# Kingsland, GA, Craigslist, 1.5 y/o sable M



## eggo520 (Oct 28, 2007)

Another Craigslist post...so sad. I guess the couple wasn't thinking ahead to kids before they made a commitment to their dogs.









http://jacksonville.craigslist.org/pet/1249556475.html


"Looking to find a loving home for our 1 1/2 year old black/brown nuetered, male German Shepard. He is truely a young pup at heart and in need of alittle training. He is energetic, and sweet and loves to run in the back yard. My wife is 17 weeks pregnant, and we already have 2 other dogs so we are looking to downsize a bit before the newborn gets here. He is good with other kids and dogs once he gets to know them. We are looking to find him a new home within the next week, 2 weeks at most...so please message if you are interested. Serious Inquires Only. 

Thank you. 

Pick up will be in Kingsland, GA...about 15-30 minutes from Jax. "


----------



## girlll_face (Jun 9, 2009)

He's beautiful. I hope he finds a good home.


----------



## HeidiW (Apr 9, 2009)

That is a beautiful boy! I wonder if they paid big money for him, he looks like the type. Is he free? Hope he finds anice home.


----------



## Lestra08 (Jun 22, 2009)

If she is only 17 weeks pregnant it doesn't make sense that they need him gone in two weeks due to a baby coming. But I guess one excuse is as good as another. I hope he finds a better home and gets the attention he truly deserves and needs. 

Tracy K


----------



## sgtmom52 (Aug 30, 2008)

What a handsome dog!


----------



## GSDTrain (Apr 21, 2008)

gorgeous!!


Puppy Pics:



















Now:


----------



## ShepherdMania (Jun 17, 2008)

> Originally Posted By: Tracy KIf she is only 17 weeks pregnant it doesn't make sense that they need him gone in two weeks due to a baby coming. But I guess one excuse is as good as another. I hope he finds a better home and gets the attention he truly deserves and needs.
> 
> Tracy K


I hate people!


----------

━━━━━━

- **What you need to do**
1: In the thread about the German Shepherd listed on Craigslist, how many weeks pregnant does the poster say his wife is?
2: Copy the records word for word from the line containing "Given: Click the Grand" through the end of the records, omitting the pictures.

- **Item-finding records**
━━━━━━

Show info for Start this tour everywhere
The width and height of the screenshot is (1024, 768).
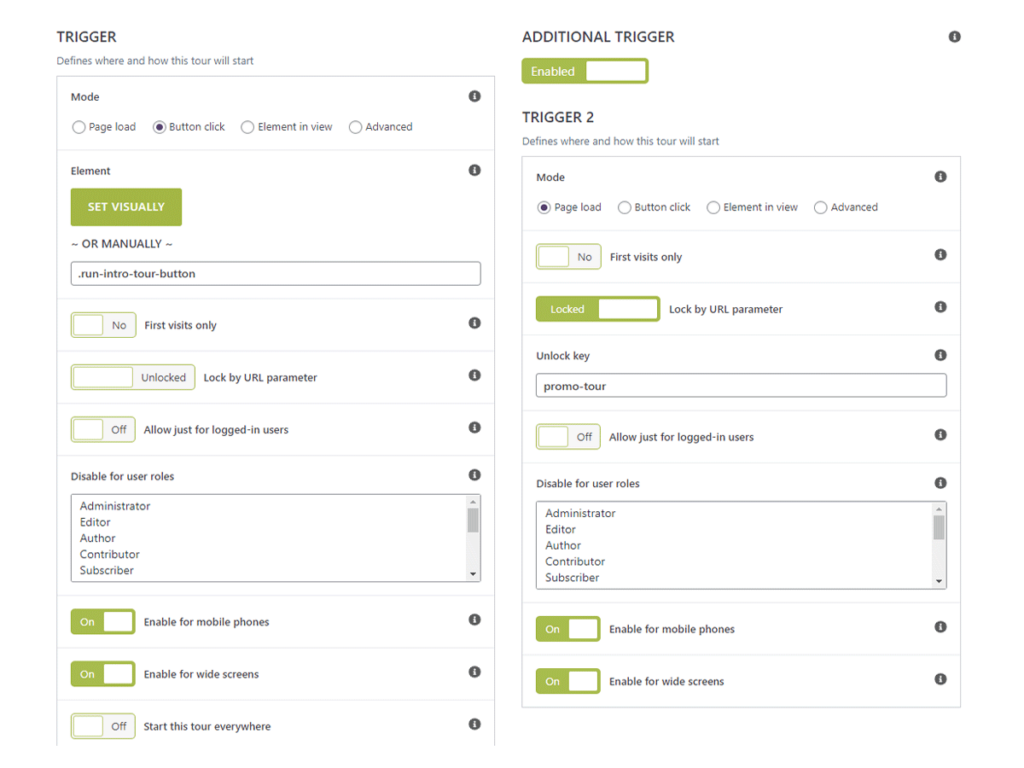pos(474,724)
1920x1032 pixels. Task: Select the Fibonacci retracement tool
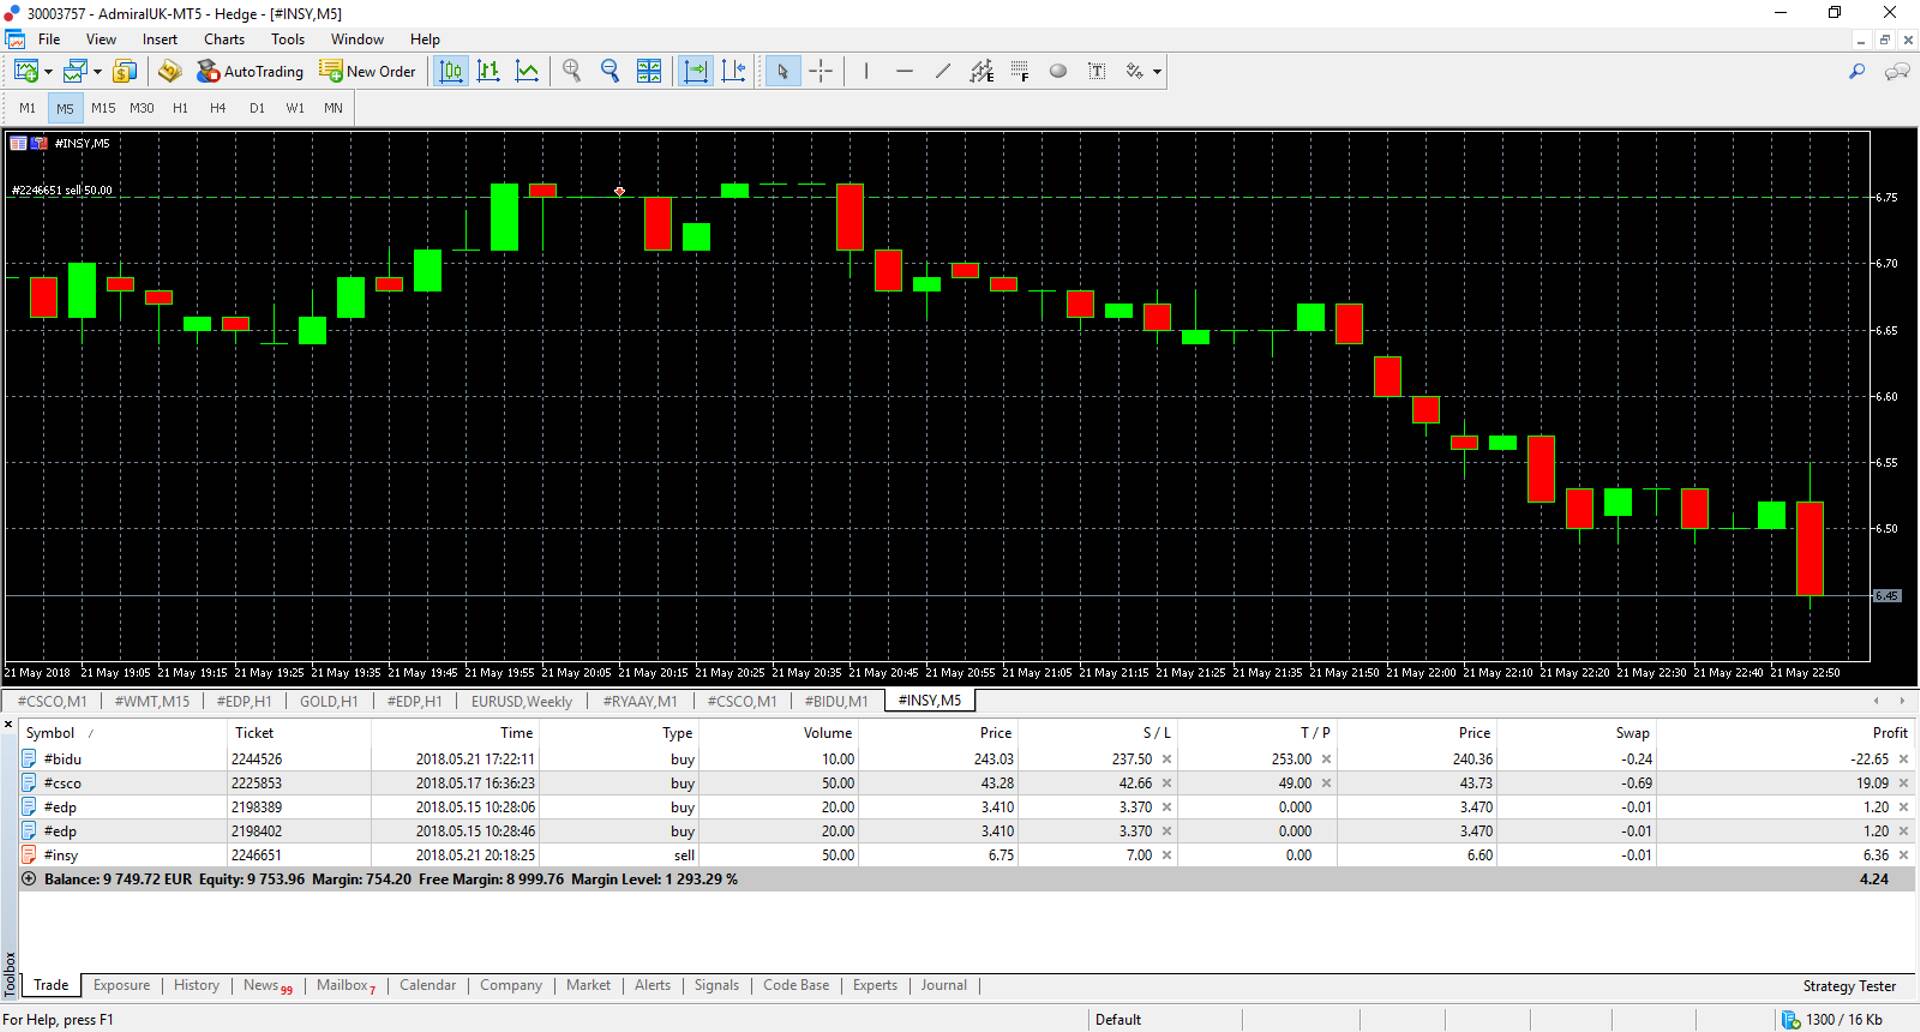[1020, 71]
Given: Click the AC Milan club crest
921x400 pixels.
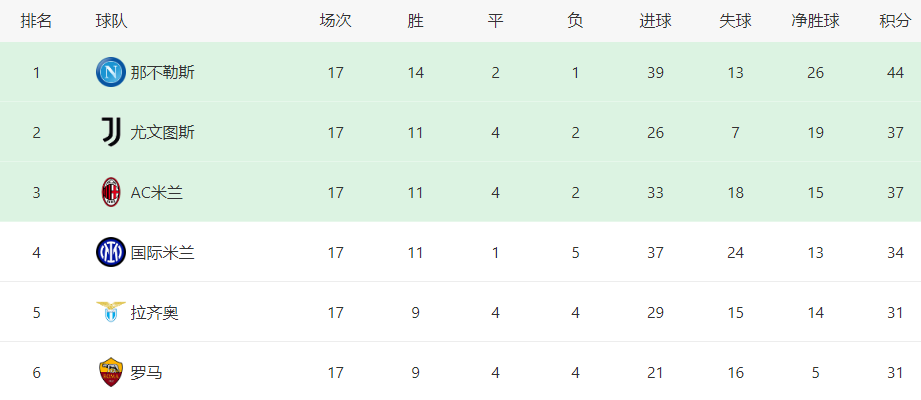Looking at the screenshot, I should (x=110, y=192).
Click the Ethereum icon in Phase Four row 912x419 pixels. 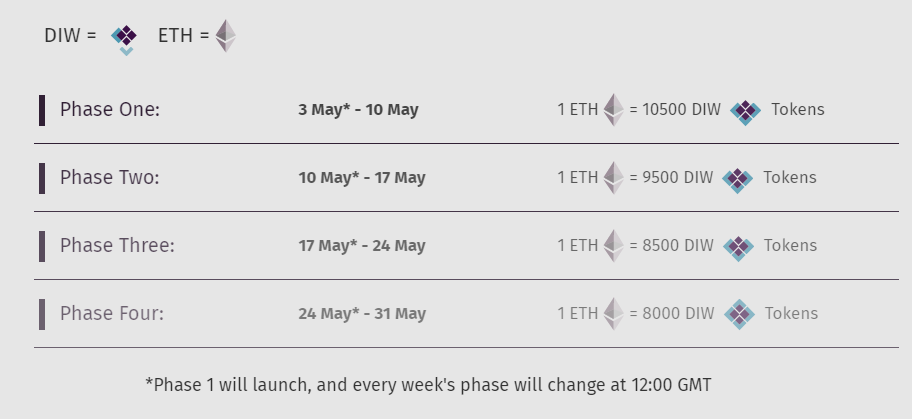tap(614, 314)
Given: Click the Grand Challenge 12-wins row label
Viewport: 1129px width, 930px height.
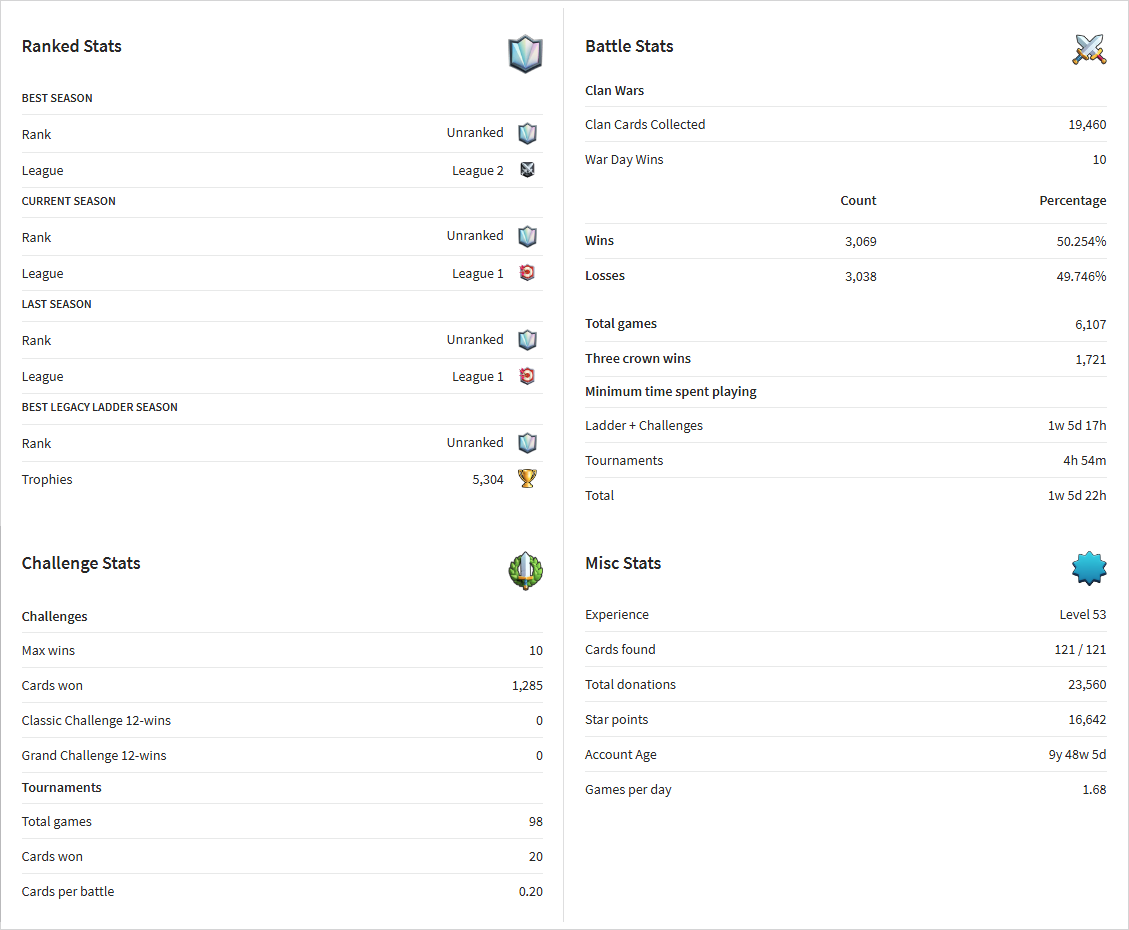Looking at the screenshot, I should (94, 756).
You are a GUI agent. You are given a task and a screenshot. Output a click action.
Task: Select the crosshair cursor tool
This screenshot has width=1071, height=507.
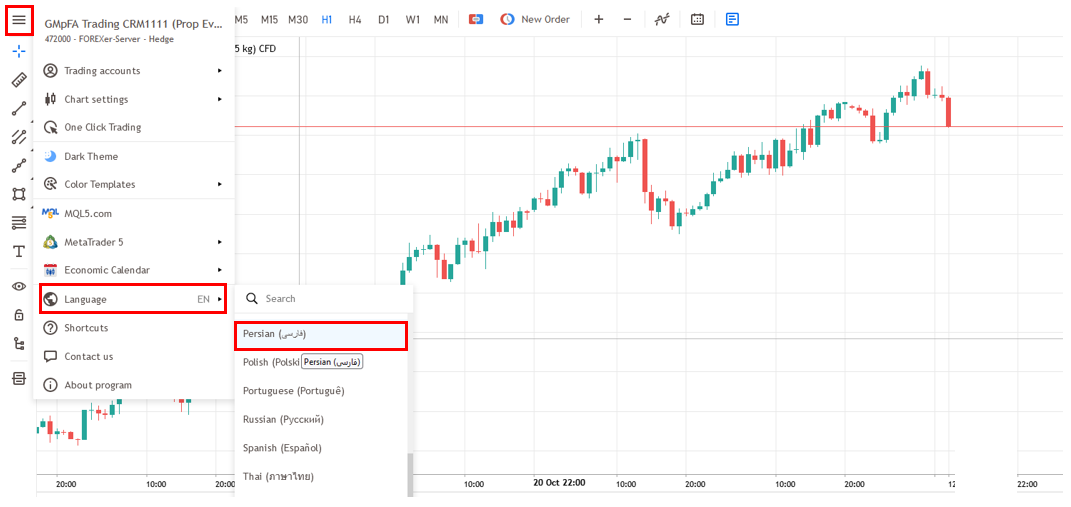pyautogui.click(x=19, y=51)
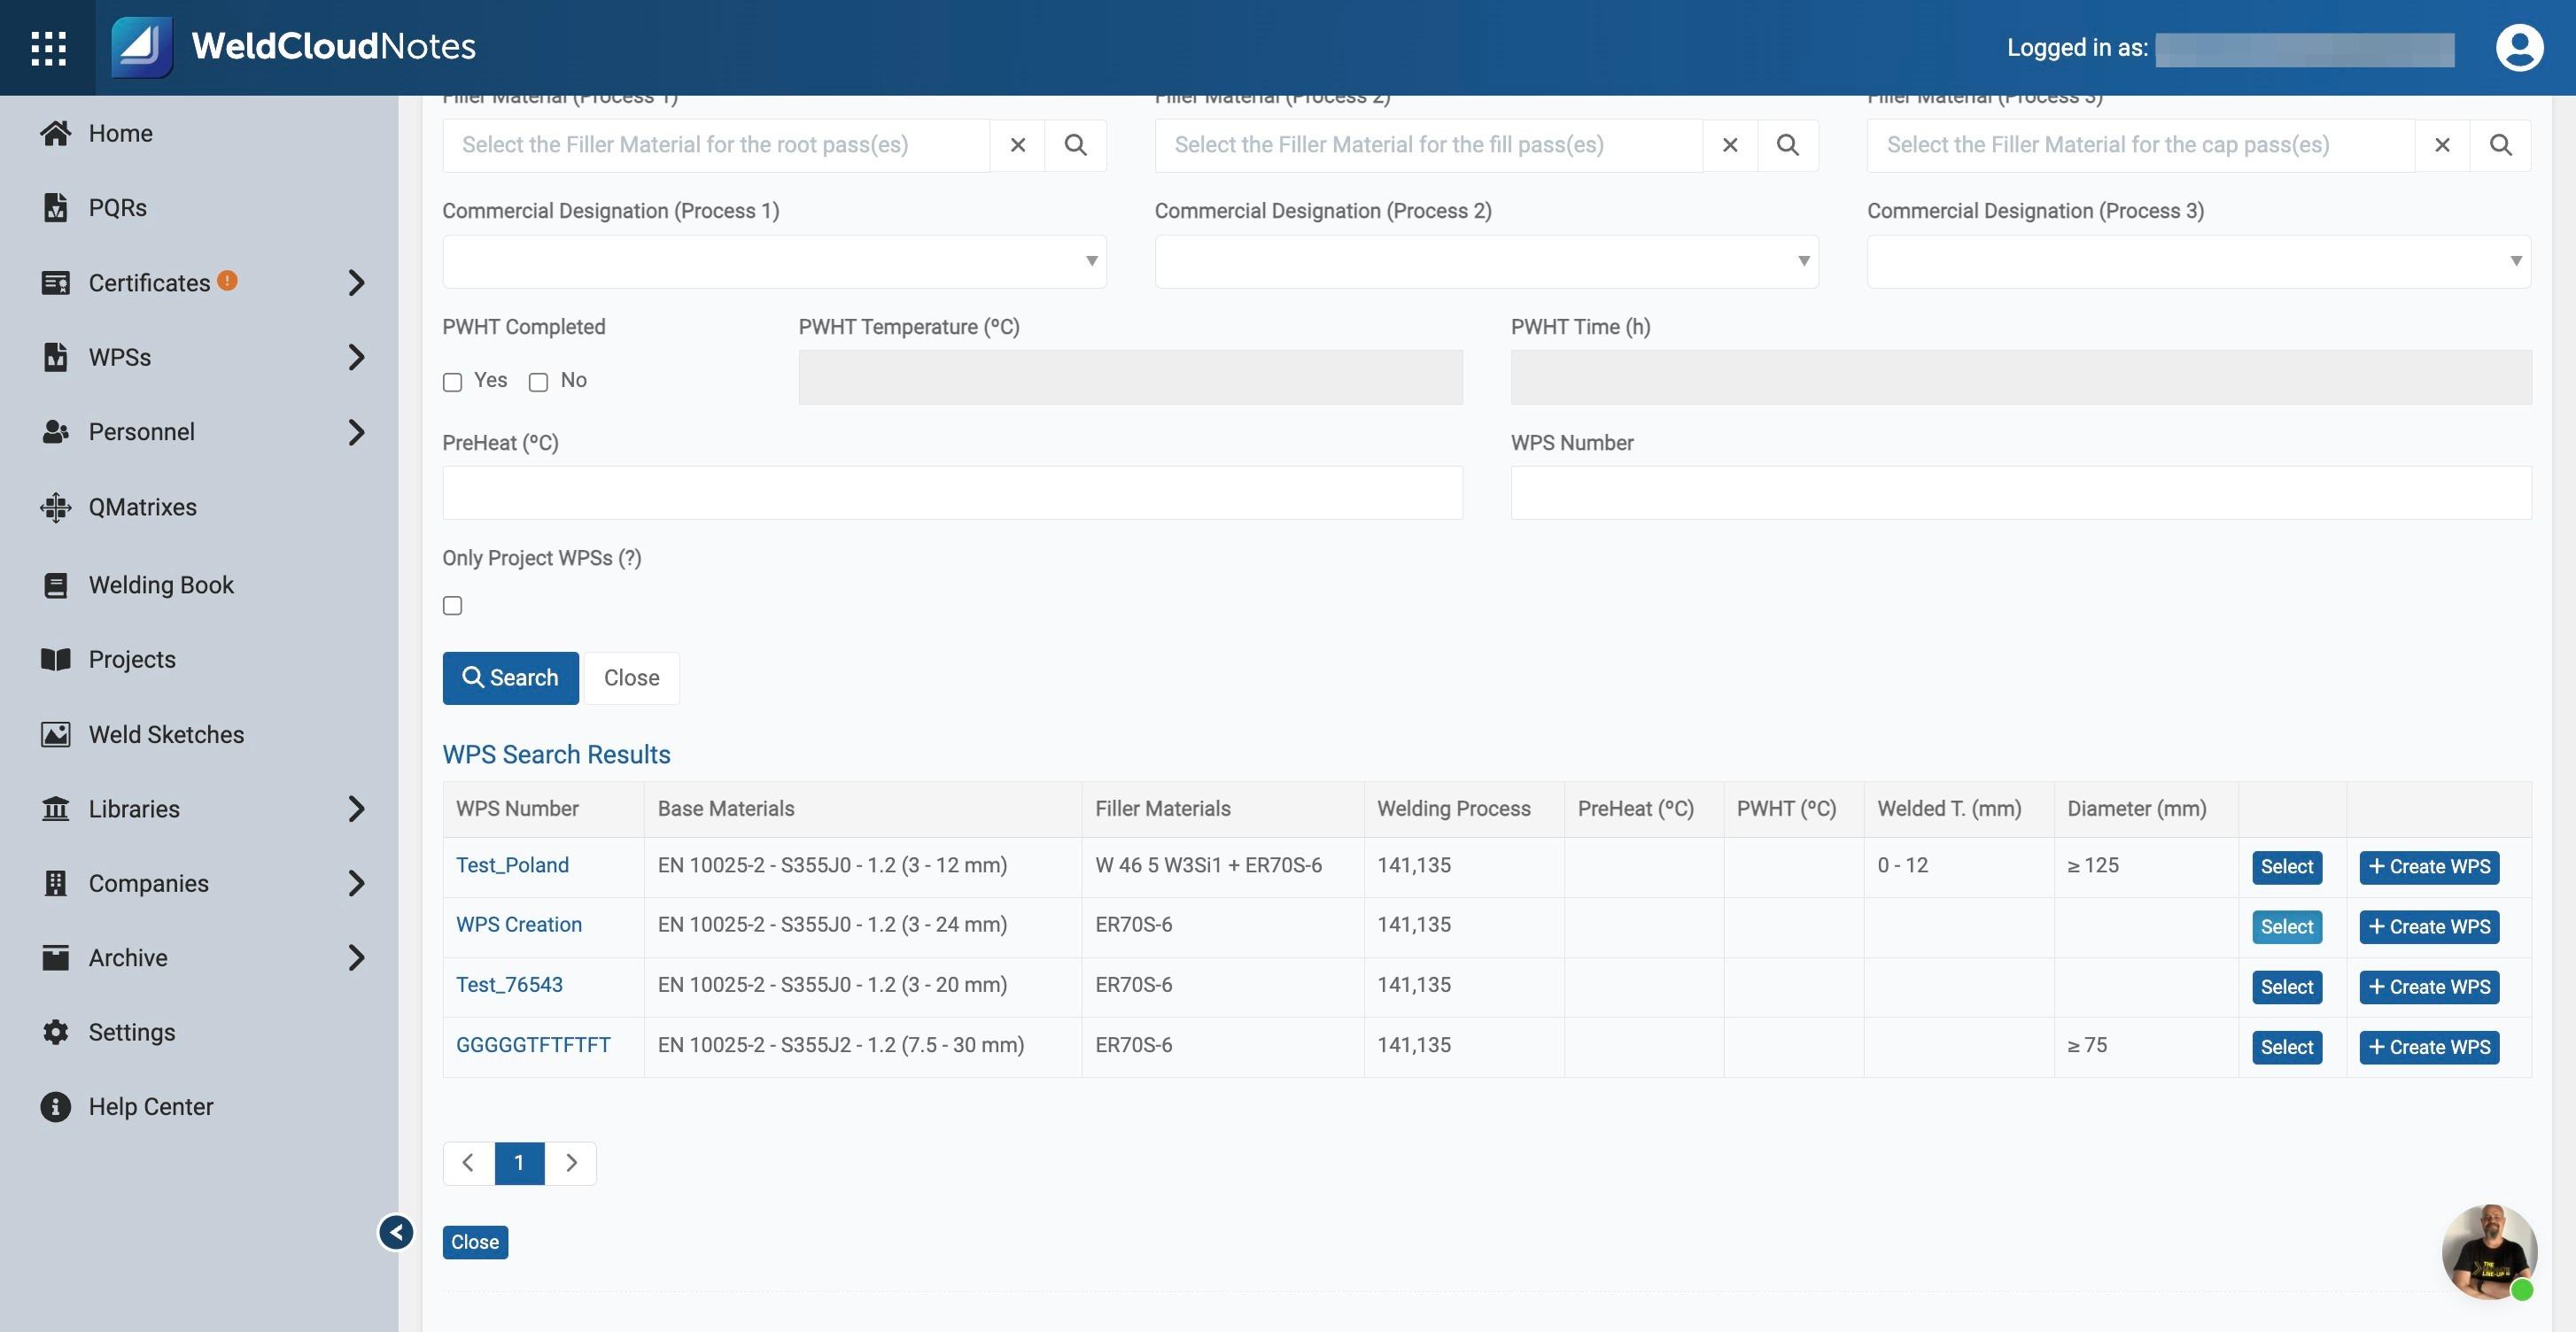
Task: Collapse the sidebar with the arrow button
Action: click(396, 1232)
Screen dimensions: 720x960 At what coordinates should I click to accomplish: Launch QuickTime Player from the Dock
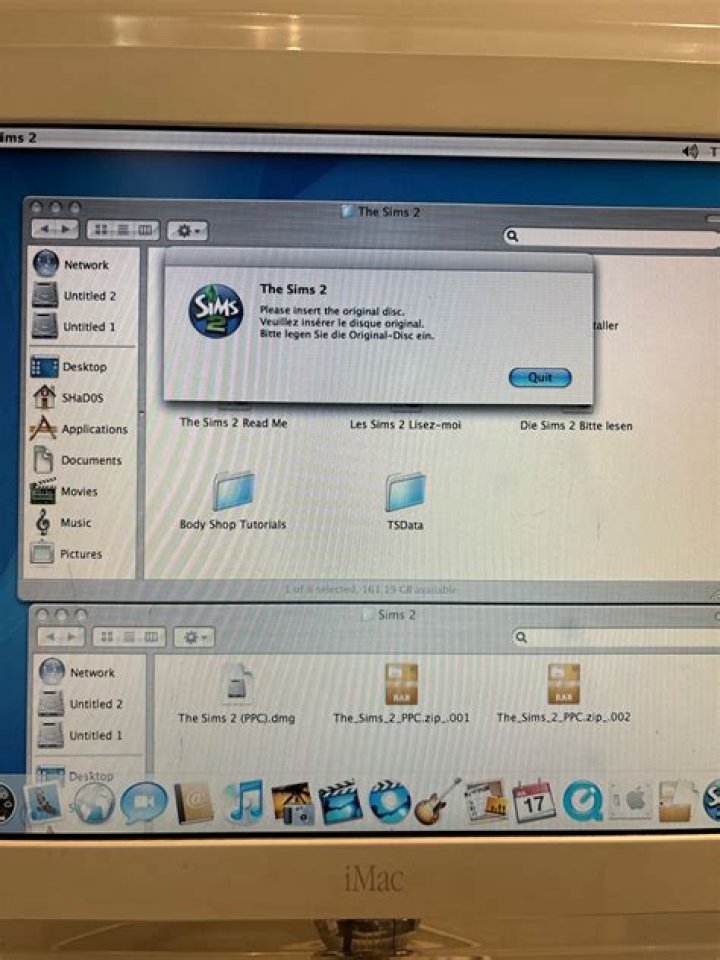(583, 802)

━━━━━━

- **Solutions in order**
1: She is 17 weeks pregnant.

2:
Given: Click the Grand Challenge 12-wins row label
Viewport: 1129px width, 930px height.
Looking at the screenshot, I should (94, 756).
You are a GUI agent. You are given a task and a screenshot. Output a click action.
Task: Select the crosshair cursor tool
This screenshot has width=1071, height=507.
pyautogui.click(x=19, y=51)
Task: Collapse the sidebar with the arrow button
Action: click(396, 1232)
Screen dimensions: 720x960 At what coordinates should I click to accomplish: Launch QuickTime Player from the Dock
(583, 802)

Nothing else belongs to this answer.